Ease of Deployment and Customer Service: Panasas ActiveStor offers simple deployment with quick setup and responsive customer service. Huawei OceanStor 9000 requires detailed planning for deployment but provides extensive documentation and robust support. Panasas is easier to deploy, while Huawei compensates with strong support.
Pricing and ROI: Panasas provides competitive pricing with attractive ROI due to lower initial costs and minimal maintenance. Huawei OceanStor 9000 requires higher upfront investment but offers potent capabilities and reduced operational expenses over time, contrasting Panasas’s affordability with Huawei's long-term value.
OceanStor 9000 is a scale-out NAS storage system specifically designed for massive data storage.
It employs a fully symmetric distributed architecture, supports either file or object storage, and delivers superior performance, extensive scale-out capabilities, and super-large single file system for unstructured data storage.
It is widely applied in media, satellite mapping, gene sequencing, energy exploration, scientific research, education, backup and archiving.
In our most recent product, the ActiveStor Ultra, Panasas has developed a new approach called Dynamic Data Acceleration Technology. It uses a carefully balanced set of HDDs, SATA SSD, NVMe SSD, NVDIMM, and DRAM to provide a combination of excellent performance and low cost per terabyte.

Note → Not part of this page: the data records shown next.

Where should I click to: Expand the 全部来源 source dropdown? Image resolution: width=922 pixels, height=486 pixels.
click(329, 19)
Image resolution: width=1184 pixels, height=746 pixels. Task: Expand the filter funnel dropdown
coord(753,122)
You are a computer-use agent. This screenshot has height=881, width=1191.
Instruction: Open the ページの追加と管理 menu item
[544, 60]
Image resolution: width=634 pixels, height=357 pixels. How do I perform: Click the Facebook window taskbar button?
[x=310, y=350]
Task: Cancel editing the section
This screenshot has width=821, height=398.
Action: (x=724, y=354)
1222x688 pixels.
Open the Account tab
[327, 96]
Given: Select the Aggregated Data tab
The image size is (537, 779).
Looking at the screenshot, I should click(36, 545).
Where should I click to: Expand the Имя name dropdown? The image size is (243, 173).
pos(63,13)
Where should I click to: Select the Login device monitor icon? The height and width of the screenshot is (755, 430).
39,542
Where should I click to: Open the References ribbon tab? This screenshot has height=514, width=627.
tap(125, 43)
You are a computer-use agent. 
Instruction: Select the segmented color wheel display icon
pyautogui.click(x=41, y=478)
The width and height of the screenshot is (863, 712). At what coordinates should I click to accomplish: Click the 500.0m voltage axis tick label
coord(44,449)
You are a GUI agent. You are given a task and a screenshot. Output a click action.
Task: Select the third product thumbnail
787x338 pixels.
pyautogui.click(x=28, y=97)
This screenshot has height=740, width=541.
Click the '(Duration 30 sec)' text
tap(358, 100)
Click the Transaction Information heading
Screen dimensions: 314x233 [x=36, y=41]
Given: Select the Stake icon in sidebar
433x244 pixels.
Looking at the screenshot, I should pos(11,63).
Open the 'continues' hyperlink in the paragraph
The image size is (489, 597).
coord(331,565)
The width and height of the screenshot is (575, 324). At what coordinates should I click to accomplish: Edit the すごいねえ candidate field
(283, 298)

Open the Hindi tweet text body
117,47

• HDDs will provide high bandwidth data storage if they are never asked to store anything small and only asked to do large sequential transfers. Therefore, we only store large Component Objects on our low-cost HDDs.
• SATA SSDs provide cost-effective and highbandwidth storage as a result of not having any seek times, so that’s where we keep our small Component Objects.
• NVMe SSDs are built for very low latency accesses, so we store all our metadata in a database and keep that database on an NVMe SSD. Metadata accesses are very sensitive to latency, whether it is POSIX metadata for the files being stored or metadata for the internal operations of the OSD.
• An NVDIMM (a storage class memory device) is the lowest latency type of persistent storage device available, and we use one to store our transaction logs: user data and metadata being written by the application to the OSD, plus our internal metadata. That allows PanFS to provide very low latency commits back to the application.
• We use the DRAM in each OSD as an extremely low latency cache of the most recently read or written data and metadata.
To gain the most benefit from the SATA SSD’s performance, we try to keep the SATA SSD about 80% full. If it falls below that, we will (transparently and in the background) pick the smallest Component Objects in the HDD pool and move them to the SSD until it is about 80% full. If the SSD is too full, we will move the largest Component Objects on the SSD to the HDD pool. Every ActiveStor Ultra Storage Node performs this optimization independently and continuously. It’s easy for an ActiveStor Ultra to pick which Component Objects to move, it just needs to look in its local NVMe-based database.